建物の価値にあわせた改修デザインを提案するなど、実習形式で学べます。
提案内容については、京都工芸繊維大学の教員だけではなく、専門家を含めた「講評会」を繰り返して「最終講評会」へと繋げていきます。

プロジェクトでは実際に歴史的な建築物を対象としているため、講義や見学だけでは理解しにくいような改修設計の各種課題について実践的に取り組めます。
2020年の開講以降、すでに10件以上の歴史的建築物を対象に、学生が改修の計画や設計に取り組みました。

近年多様化している文化遺産の保全と活用を担うために「ヘリテージ・アーキテクト養成講座」では、約60時間のこれらの学びを活かして、建築の実務に特化した高度な能力を有する人材を養成します。
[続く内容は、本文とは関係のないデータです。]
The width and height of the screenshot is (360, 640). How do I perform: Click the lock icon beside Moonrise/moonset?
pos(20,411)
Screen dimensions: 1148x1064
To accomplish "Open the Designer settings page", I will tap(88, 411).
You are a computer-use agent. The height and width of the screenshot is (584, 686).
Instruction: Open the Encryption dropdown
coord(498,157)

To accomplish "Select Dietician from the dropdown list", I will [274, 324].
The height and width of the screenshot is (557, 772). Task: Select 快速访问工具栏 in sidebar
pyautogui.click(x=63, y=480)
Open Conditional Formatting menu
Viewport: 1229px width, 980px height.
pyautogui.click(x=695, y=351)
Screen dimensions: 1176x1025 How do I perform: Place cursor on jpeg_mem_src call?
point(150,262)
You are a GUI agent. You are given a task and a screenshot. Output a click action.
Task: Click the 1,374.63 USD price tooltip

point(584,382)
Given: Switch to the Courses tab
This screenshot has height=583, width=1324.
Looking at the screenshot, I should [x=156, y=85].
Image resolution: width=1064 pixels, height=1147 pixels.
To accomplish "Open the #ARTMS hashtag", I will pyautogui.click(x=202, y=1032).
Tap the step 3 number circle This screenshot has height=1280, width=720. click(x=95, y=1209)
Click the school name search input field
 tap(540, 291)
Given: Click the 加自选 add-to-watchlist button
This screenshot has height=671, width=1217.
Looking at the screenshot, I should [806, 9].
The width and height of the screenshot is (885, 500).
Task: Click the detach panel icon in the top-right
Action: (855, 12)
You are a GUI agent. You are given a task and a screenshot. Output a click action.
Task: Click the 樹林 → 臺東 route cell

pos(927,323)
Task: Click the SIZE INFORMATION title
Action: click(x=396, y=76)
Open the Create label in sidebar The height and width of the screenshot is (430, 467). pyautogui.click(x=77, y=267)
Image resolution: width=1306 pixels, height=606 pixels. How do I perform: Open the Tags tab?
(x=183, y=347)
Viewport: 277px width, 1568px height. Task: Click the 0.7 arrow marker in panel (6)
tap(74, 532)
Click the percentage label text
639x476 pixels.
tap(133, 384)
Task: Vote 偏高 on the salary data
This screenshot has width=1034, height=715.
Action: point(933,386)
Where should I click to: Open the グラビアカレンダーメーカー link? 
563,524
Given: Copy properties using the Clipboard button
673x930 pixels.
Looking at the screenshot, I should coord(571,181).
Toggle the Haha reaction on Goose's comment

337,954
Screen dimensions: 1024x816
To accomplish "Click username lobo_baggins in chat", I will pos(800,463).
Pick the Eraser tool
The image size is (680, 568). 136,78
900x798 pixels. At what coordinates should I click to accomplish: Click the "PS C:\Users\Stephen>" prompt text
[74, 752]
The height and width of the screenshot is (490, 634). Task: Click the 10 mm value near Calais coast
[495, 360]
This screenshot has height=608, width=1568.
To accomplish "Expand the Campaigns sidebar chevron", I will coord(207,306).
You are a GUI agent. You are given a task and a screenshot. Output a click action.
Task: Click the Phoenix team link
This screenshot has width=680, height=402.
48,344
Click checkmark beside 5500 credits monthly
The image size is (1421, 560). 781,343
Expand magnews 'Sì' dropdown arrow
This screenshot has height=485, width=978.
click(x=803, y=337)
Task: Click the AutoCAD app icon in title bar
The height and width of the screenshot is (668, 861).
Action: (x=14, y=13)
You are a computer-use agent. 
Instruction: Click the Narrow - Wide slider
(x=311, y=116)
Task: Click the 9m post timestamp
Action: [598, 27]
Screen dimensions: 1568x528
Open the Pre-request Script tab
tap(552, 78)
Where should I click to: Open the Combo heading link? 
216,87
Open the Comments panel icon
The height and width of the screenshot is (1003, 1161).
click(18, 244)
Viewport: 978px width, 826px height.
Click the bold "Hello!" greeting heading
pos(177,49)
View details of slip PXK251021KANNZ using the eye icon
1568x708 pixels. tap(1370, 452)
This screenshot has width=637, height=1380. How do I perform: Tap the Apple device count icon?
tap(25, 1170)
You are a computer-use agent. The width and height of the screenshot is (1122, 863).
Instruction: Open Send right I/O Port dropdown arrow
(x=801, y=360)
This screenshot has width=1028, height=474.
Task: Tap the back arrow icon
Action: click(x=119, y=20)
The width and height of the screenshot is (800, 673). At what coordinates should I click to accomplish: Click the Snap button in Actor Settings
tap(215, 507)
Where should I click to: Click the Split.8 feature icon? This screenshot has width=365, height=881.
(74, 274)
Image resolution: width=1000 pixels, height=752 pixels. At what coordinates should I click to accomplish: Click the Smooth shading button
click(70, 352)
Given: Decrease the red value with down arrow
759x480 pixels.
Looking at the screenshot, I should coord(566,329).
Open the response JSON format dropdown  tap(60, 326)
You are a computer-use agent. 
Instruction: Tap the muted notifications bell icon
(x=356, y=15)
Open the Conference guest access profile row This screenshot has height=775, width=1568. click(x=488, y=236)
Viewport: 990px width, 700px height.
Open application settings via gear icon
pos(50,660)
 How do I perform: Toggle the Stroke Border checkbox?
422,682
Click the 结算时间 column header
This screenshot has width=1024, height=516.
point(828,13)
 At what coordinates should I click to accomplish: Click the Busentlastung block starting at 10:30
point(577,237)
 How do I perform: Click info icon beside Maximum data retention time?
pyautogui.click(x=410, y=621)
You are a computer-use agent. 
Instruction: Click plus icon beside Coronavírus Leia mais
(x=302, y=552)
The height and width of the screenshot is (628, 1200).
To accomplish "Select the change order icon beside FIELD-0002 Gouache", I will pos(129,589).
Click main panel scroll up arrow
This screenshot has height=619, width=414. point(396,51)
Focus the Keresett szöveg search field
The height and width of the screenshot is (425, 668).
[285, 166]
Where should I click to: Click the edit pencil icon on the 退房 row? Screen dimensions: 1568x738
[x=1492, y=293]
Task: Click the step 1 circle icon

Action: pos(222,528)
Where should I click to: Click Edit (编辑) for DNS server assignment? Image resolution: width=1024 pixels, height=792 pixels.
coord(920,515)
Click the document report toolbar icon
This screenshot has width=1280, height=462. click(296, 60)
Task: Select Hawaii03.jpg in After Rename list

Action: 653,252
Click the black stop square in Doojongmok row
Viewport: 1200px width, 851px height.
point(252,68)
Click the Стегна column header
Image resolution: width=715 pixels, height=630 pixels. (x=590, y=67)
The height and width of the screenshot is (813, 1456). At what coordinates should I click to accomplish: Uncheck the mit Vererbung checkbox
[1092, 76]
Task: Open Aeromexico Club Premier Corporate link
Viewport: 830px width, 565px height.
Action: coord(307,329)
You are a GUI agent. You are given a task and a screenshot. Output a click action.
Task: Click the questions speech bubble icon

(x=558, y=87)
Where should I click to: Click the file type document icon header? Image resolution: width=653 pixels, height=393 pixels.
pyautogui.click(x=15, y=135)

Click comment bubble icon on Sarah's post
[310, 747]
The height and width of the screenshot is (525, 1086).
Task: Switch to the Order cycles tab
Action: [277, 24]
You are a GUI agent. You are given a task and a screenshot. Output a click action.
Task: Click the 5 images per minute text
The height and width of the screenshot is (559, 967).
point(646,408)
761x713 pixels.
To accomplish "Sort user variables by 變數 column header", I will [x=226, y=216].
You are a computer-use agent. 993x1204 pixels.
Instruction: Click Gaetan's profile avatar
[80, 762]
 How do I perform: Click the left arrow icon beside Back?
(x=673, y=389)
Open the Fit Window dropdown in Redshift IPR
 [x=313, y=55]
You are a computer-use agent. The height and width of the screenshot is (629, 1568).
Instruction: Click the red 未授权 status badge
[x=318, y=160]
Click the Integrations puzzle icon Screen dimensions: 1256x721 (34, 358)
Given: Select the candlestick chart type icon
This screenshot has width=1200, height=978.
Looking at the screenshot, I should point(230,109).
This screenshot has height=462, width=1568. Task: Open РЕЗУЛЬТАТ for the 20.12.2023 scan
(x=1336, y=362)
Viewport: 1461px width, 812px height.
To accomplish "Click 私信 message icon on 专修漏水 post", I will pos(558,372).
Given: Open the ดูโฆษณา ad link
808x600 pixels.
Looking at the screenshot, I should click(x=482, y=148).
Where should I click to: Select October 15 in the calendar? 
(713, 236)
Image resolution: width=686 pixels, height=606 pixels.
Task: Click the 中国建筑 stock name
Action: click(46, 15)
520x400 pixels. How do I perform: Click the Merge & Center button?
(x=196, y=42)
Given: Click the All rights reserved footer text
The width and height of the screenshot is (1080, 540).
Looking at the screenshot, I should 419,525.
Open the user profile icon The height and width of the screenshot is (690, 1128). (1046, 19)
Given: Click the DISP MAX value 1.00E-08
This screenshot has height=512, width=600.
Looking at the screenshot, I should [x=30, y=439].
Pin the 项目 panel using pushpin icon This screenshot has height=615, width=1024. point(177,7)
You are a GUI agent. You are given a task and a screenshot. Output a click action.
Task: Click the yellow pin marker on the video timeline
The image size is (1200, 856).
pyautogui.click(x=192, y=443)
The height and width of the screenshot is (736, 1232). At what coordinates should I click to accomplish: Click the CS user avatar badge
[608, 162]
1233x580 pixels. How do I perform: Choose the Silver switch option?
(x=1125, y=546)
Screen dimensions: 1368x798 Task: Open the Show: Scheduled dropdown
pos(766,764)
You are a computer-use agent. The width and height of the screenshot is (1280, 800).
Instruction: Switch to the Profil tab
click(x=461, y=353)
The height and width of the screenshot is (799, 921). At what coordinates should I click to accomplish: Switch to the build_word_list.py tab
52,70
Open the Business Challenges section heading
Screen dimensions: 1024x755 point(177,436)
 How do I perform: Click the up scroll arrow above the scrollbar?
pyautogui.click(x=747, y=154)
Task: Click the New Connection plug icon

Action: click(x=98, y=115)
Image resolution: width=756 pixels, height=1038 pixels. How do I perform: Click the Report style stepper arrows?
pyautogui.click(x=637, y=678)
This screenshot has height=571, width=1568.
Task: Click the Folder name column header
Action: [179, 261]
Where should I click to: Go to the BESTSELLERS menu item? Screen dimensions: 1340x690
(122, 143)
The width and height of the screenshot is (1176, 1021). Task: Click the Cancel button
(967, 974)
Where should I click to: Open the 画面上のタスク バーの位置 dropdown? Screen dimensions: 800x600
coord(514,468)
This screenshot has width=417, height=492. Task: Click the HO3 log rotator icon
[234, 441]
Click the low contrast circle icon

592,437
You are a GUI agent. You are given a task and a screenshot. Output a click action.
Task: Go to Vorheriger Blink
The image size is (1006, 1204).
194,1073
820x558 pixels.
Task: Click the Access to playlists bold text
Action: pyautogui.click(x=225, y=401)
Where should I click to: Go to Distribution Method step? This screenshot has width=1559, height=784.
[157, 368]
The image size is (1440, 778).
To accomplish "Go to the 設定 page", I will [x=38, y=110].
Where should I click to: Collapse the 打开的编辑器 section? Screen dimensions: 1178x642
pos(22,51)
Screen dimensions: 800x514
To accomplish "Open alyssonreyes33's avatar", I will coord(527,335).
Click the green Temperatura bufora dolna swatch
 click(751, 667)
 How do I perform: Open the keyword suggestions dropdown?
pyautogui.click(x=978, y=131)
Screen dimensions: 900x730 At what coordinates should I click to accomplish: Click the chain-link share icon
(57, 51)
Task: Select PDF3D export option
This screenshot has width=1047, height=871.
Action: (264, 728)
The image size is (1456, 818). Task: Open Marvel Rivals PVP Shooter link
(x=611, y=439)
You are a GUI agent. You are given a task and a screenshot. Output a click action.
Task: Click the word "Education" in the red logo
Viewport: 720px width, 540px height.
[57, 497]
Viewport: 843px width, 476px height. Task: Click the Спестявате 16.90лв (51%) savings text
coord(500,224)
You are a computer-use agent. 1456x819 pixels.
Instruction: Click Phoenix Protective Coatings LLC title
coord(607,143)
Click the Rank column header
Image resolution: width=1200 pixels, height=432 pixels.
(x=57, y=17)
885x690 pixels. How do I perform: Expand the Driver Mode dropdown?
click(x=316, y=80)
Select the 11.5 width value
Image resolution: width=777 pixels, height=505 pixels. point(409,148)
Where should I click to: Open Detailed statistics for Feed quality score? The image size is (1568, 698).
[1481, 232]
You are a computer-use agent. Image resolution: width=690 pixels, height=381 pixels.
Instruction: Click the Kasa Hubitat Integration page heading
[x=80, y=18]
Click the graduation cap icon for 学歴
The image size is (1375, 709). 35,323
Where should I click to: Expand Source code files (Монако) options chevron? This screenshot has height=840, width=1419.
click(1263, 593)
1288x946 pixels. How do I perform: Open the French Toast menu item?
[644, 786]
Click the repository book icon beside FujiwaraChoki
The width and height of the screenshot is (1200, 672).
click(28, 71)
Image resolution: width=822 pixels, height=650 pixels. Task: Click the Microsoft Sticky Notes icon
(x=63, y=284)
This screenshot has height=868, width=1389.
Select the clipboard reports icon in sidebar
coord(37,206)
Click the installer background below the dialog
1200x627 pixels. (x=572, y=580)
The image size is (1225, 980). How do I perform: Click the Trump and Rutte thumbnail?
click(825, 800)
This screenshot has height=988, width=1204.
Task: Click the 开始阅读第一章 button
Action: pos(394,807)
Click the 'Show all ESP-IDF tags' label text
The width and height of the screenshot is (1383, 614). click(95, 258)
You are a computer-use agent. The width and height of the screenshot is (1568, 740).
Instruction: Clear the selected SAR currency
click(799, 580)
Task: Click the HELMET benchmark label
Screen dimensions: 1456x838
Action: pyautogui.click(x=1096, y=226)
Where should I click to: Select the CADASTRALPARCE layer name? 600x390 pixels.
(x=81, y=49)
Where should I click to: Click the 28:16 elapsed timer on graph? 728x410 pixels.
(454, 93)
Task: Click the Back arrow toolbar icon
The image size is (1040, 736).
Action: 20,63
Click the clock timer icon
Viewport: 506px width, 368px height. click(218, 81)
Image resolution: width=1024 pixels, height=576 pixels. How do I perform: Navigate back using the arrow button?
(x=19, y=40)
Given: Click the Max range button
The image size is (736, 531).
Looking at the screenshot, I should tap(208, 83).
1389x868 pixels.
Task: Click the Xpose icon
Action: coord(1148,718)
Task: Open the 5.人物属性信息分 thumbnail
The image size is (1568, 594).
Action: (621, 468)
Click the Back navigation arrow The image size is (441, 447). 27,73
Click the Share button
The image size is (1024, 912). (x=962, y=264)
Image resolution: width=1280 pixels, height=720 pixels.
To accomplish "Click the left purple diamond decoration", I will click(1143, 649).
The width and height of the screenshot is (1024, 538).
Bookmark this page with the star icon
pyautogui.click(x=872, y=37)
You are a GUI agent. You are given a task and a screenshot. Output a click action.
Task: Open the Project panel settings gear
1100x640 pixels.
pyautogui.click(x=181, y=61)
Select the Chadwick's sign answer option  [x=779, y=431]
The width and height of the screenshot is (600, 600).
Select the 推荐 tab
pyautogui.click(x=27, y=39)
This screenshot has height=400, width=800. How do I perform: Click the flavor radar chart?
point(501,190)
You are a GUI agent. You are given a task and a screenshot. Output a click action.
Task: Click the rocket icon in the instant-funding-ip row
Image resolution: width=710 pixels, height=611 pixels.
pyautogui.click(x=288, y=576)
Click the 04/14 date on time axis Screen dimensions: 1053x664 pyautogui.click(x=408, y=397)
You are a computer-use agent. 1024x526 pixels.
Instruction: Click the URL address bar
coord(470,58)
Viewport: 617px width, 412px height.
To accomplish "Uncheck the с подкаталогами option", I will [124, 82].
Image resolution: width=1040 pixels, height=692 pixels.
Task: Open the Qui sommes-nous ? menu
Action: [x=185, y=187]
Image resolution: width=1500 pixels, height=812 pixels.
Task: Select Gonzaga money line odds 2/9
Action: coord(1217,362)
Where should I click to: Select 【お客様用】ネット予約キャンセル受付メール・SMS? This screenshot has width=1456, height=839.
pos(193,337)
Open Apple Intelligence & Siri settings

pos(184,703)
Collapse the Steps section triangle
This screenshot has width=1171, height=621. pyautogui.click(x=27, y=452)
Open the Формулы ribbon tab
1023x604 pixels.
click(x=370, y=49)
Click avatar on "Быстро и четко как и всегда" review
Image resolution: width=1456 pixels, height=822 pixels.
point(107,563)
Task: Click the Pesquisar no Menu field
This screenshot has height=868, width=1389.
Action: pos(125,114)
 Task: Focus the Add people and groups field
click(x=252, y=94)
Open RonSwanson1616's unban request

●ヘリテージ・アーキテクトと文化財マネージャーとの違い

ヘリテージ・アーキテクトと文化財マネージャー(ヘリテージ・マネージャー)は、どちらも文化遺産や歴史的建築物を保全する役割を担っています。
しかし、それぞれの職業にはさまざまな違いがあります。
ここではヘリテージ・アーキテクトと文化財マネージャーの代表的な特徴と違いについて紹介します。

<ヘリテージ・アーキテクトの特徴>

ヘリテージ・アーキテクトの代表的な特徴を紹介します。

・専門的な知識が豊富
歴史的な建築物や、地域の建造物などの保全や修復に関する知識が豊富です。
建築物に蓄積された歴史を丁寧に読みとる能力や、保全や修復を目指すうえでのコンセプトの決定、改修や修理などの細かな点についても、高度な知識で対応します。

・修復や設計にも携わる
歴史的な建築物の保全以外にも、建築物の修復や設計に携わることで建築物の保存再生に貢献します。
歴史的価値を考慮しながら、創造的で魅力的な改修を目指します。

・プロジェクトの遂行を目指す
建築家や都市計画に携わる担当者などと連携して、改修計画や改修設計といったプロジェクトの遂行を目指します。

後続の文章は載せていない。